Exercise directions: In the text on the Pella-Masuda model, where are the baseline populations' samples collected?

Text for analysis:

————

In a group of mixed populations, Pella-Masuda model assigns population identities to each individual based on its genetic make-up (e.g. genotype). Then the model estimates the overall population proportions based on the numbers of individuals assigned to each population. In the fishery context, genetic data of the individuals is called the mixture sample because it consists multi-locus genotype of individual fish collected from a mixed-stock fishery. $\mathbf x$ denotes the mixture sample. In this document, a bold-font letter represents a number set, or a collection of distinct elements. For example, $\mathbf x$ is a set that contains individual $x$ elements. And $x_{m,l,j}$ is the count of allele $j$ in locus $l$ for individual fish $m$ , where $m \in \{1,2,...,M\}$ , $l \in \{1,2,...,L\}$ , and $j \in \{1,2,...,J_l\}$ depends on locus $l$ .

Genetic data of the populations is called the baseline sample because it consists genotype compositions of various baseline populations collected at their spawning locations. Researchers select sampling locations to best represent the populations in an area. $\mathbf y$ denotes the baseline sample. $y_{k,l,j}$ is the count of allele $j$ in locus $l$ for a sample of size $n_{k,l}$ collected from baseline population $k$ , where $k \in \{1,2,...,K\}$ .

For both mixture and baseline samples, it is assumed that allele counts in each locus follow a multinomial distribution³. Using another made-up example, in a baseline sample, there are two allele types in locus 1 for population 2. Counts for the two alleles are $y_{1,2,1}, y_{1,2,2}$ , and they follow a multinomial distribution with parameters $q_{1,2,1}, q_{1,2,2}$ and size $n_{2,1}$ . Note that $q_{1,2,1}, q_{1,2,2}$ are the relative frequencies of the two alleles in locus 1 for population 2. In a Bayesian framework, we need to specify prior distributions for parameters; therefore, we place a Dirichlet⁴ prior distribution on $q_{1,2,1}, q_{1,2,2}$ with hyperparameters⁵ $\beta_{1,1}, \beta_{1,2}$ . Usually we set the priors to be equal for all loci. In this example, let $\beta_{1,1} = \beta_{1,2} = 1/2$ based on the number of alleles for locus 1.

————

Collected material:
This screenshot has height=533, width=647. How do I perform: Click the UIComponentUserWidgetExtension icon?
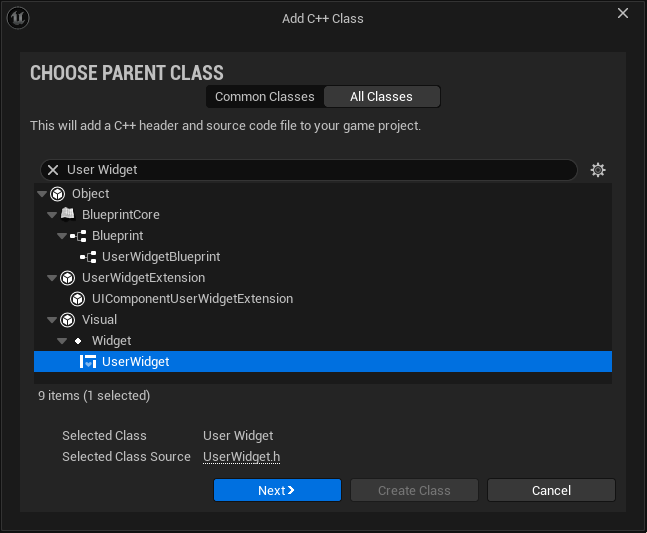tap(78, 299)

————

Result of this task: At their spawning locations.